The Twin Prime Conjecture

         This weeks post will be covering a progression of the twin prime gap conjecture. The problem is faulty simple, and is only recently had a major breakthrough. Although there have been breakthroughs the problem remains unsolved. Firstly the problem itself will be covered. Secondly the order of progressions of the problem will be covered in this post.


         The twin prime conjecture is a fairly straightforward conjecture. It has been proven that there are an infinite number of prime numbers. The means that there is an infinite number of numbers that have no divisors other then one and itself. The twin prime conjecture focuses on the gap between prime numbers. There is one exception, but for the most part the smallest gap between two numbers is two. This is because every other number is even, so every other number is divisible by two. The only exception to that rule is, two, the only even prime number. If two prime numbers have a gap of two between them, then they are called twin primes. Primes with a gap of four are called cousin primes, and gaps of six are called sexy primes. The conjecture says that there is an infinite number of town primes. Meaning there is an infinite number of primes with only a gap of two between them. The origins of this problem are unknown. Some individuals say that the work comes from Euclid a couple thousand years ago. This could be very possible, but it was only formally written down a few hundred years ago, so it is at least that old. 

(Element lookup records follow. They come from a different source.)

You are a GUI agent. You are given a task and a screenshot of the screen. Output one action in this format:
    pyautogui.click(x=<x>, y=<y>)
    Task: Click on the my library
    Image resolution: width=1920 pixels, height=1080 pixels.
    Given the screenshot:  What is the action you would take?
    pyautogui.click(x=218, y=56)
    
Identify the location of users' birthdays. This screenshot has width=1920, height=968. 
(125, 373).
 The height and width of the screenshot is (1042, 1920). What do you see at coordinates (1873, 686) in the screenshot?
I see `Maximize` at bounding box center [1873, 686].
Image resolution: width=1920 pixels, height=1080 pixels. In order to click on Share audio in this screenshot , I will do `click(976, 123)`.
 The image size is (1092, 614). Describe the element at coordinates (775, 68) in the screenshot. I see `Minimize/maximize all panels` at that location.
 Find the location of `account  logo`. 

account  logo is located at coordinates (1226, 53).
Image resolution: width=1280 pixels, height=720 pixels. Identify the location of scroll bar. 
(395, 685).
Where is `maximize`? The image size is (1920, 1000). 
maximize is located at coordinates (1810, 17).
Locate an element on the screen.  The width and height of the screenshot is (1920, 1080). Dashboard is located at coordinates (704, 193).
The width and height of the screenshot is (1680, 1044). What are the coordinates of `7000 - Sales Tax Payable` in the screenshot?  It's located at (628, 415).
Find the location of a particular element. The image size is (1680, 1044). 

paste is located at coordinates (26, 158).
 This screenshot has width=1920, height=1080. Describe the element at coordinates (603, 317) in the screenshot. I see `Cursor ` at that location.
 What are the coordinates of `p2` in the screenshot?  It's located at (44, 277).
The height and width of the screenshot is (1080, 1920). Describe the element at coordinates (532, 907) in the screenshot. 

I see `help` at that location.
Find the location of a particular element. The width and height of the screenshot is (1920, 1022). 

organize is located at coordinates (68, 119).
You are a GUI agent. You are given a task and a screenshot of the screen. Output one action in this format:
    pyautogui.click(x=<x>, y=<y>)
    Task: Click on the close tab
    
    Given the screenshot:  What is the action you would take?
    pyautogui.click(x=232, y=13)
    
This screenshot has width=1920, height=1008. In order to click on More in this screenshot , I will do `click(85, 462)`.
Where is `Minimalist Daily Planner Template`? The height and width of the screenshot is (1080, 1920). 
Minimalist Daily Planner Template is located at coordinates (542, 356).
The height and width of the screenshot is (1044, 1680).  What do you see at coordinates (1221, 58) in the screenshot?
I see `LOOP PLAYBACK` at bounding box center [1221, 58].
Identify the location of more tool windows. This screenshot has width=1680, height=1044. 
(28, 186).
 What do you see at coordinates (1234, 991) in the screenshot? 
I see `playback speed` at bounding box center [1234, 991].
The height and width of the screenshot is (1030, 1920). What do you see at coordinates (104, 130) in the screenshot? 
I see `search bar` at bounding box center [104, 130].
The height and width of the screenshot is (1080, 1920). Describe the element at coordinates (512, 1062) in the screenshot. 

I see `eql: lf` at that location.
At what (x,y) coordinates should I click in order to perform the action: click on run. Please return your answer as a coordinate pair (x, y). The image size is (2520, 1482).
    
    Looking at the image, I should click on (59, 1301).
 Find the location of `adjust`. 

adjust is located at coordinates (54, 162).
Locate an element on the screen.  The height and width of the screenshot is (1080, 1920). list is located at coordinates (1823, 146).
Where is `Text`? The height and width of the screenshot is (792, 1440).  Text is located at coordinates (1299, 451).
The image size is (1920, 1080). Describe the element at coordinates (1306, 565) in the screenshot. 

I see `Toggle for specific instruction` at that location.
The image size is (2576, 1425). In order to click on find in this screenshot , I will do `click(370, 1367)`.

         There have been a number of breakthroughs in recent years towards this problem, but the first big breakthrough, that got the wheels turning happened within the last five years. From the University of New Hampshire a man by the name of Yitang Zhang released a paper putting a limit on the gaps. Before Yitang there was no approach to the problem, what he managed to do was say that there is an invite number of primes with gap N, N is between one and seventy million. To be clear he did not prove that the gap between primes are seventy million or less, but rather that there is an infinite number of primes with gap of seventy million. This breakthrough allowed for the first time a method of whittling down this seventy million to two. Yitang's result was the breakthrough, but it was not optimized. This means that though his result was seventy million, it was also understood that by tweaking the argument the bounds could shrink. This lead to a competition to see who could tweak the argument in such a way, to get the smallest bound. These developments lead to the gap being shrunk to 4,680, which is a big improvement, but not quite the end goal. Though the twin prime conjecture has not been proven, there have been more recent results that whittle down the gap number even more. Before the work of Yitang, there was an approach to solve the problem by mathematicians Goldston, Pintz, and Yildirim. Their work was important, but it required outside proofs, meaning that this works, but only if this other problem is solved. By sorting through these hiccups of the work of Goldstone, pints, and Yildirim, James Mayard, and Terrence Tao were able to whittle it down even further. Their method was completely different to Yitang, and both developed it simultaneously, and separately. Thus their work was named the Mayard-Tao method, and it brought the gap down to 256. 

         Even though this newly found method offers new insight into the problem, it has a flaw. The method used has a limit to it. If the method is completely optimized, it sill can not be used to prove the twin prime conjecture. Theoretically the Mayard-Tao method can only bring the gap down to there being an infinite number of primes with a gap of six. So even if the this method is completely optimized it is only a victory for the sexy primes. The win prime conjecture still needs a new approach, or new idea, to be solved.